SOETJE, ELENA, Ricoeur. Fra narrazione e storia
RICOEUR, PAUL, La questione del potere
DANESE, ATTILIO (A CURA DI), L'io dell'altro. Confronto con Paul Ricoeur
scheda di Garelli, G., L'Indice 1994, n. 1
È un Ricoeur forse meno noto, quello del saggio (scritto nel 1955, ma proposto soltanto ora in traduzione italiana) su "La questione del potere". Tuttavia queste pagine del filosofo, all'epoca poco più che quarantenne, colpiscono per la loro vivacità "militante"; pensate in un contesto storico e politico fondamentalmente diverso da quello attuale, come attestano i continui riferimenti a eventi e situazioni precise (dall'analisi del celebre "rapporto Kruscev" alla critica di un movimento pacifista che, se nel frattempo può aver preso congedo dai propri eccessi d'impoliticità, deve essere grato anche a ricostruzioni storiche appassionate e insieme rigorose come quella di Ricoeur), esse forniscono comunque al lettore interessante testimonianza di un pensiero che rivendica il proprio carattere pienamente "politico". Che nella prospettiva del filosofo francese il legame fra ermeneutica ed etica conservi tuttora un ruolo centrale risulta assai evidente dalle pagine dedicate all'"etica della narratività" della monografia di Elena Soetje, "Ricoeur. Fra narrazione e storia". Si tratta di uno studio che ha il duplice merito di introdurre il lettore alle tematiche della filosofia ricoeuriana dell'interpretazione nel suo complesso (coprendo un itinerario speculativo che riguarda soprattutto, diremmo, gli ultimi vent'anni) assumendo d'altra parte un produttivo atteggiamento di confronto teorico con il proprio oggetto - quel "distacco", in un certo senso, che rende possibile e feconda ogni autentica interpretazione, come Ricoeur stesso ha insegnato: in questa chiave sono da leggersi fra l'altro le pagine dedicate alla critica ricoeuriana di una presunta "liquidazione" della metaforica da parte di Heidegger.

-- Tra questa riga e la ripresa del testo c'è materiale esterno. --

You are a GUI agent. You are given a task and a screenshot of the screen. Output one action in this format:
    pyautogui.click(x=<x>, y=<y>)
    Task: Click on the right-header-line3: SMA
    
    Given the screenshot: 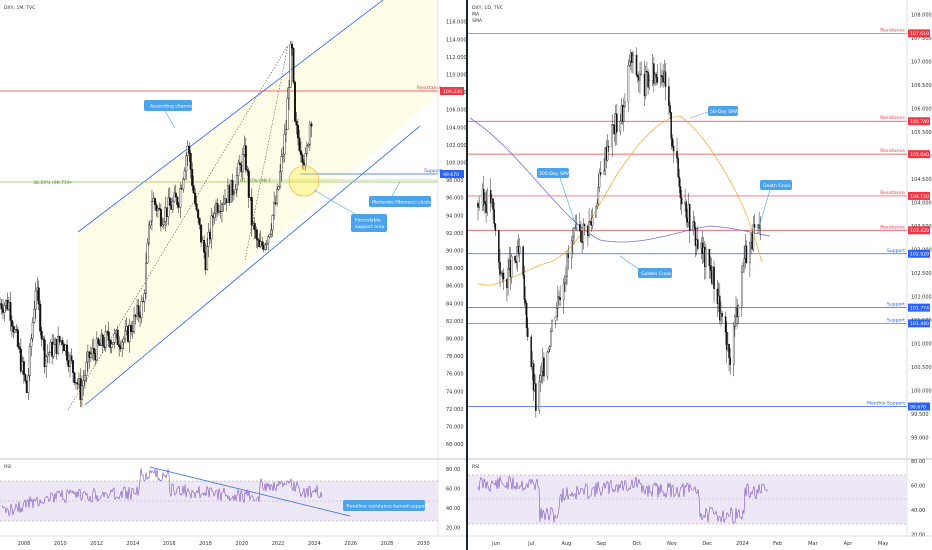 What is the action you would take?
    pyautogui.click(x=478, y=21)
    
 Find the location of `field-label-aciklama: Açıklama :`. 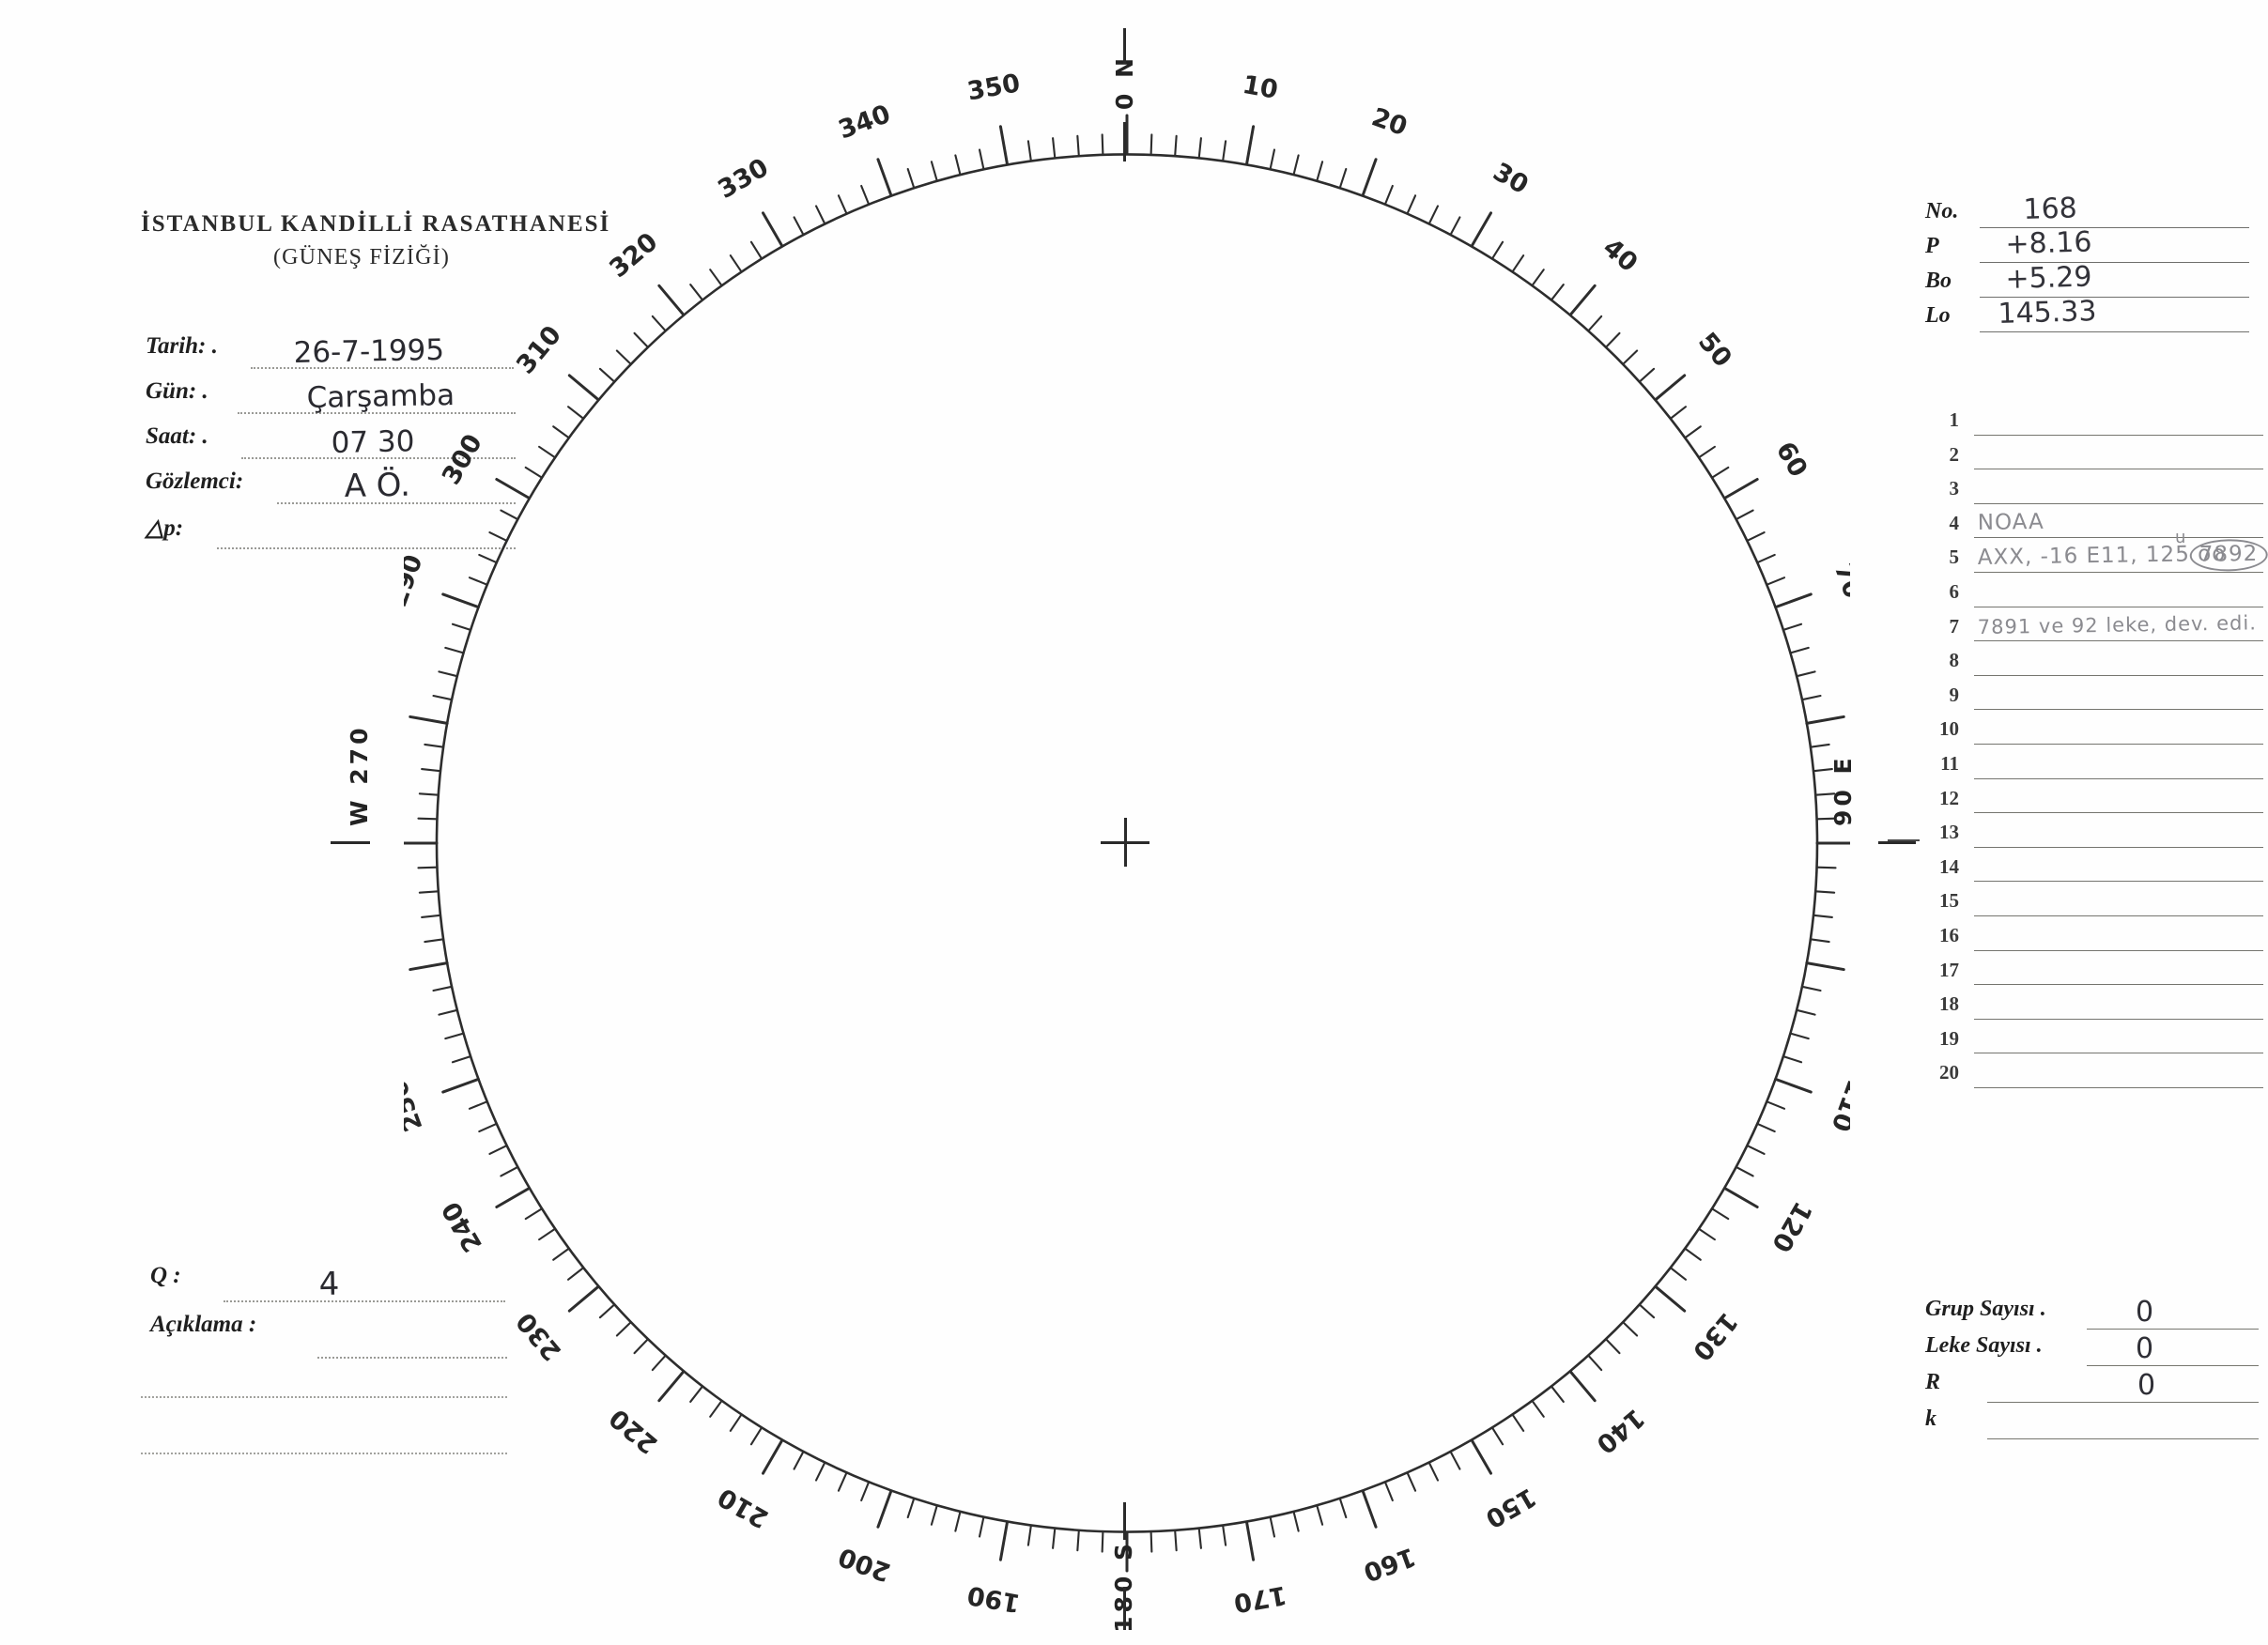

Soprattutto all'ultimo grande lavoro di Ricoeur, "Se stesso come un altro", si riferiscono infine i saggi del volume collettivo "L'io dell'altro" al quale hanno collaborato diciannove studiosi italiani. I loro interventi sviluppano confronti con singole tematiche, all'interno comunque di una continuità speculativa che è lo stesso Ricoeur a ribadire nella lunga conversazione con Osvaldo Rossi riportata in conclusione del volume, e intitolata significativamente "Tra sfida etica ed impegno filosofico".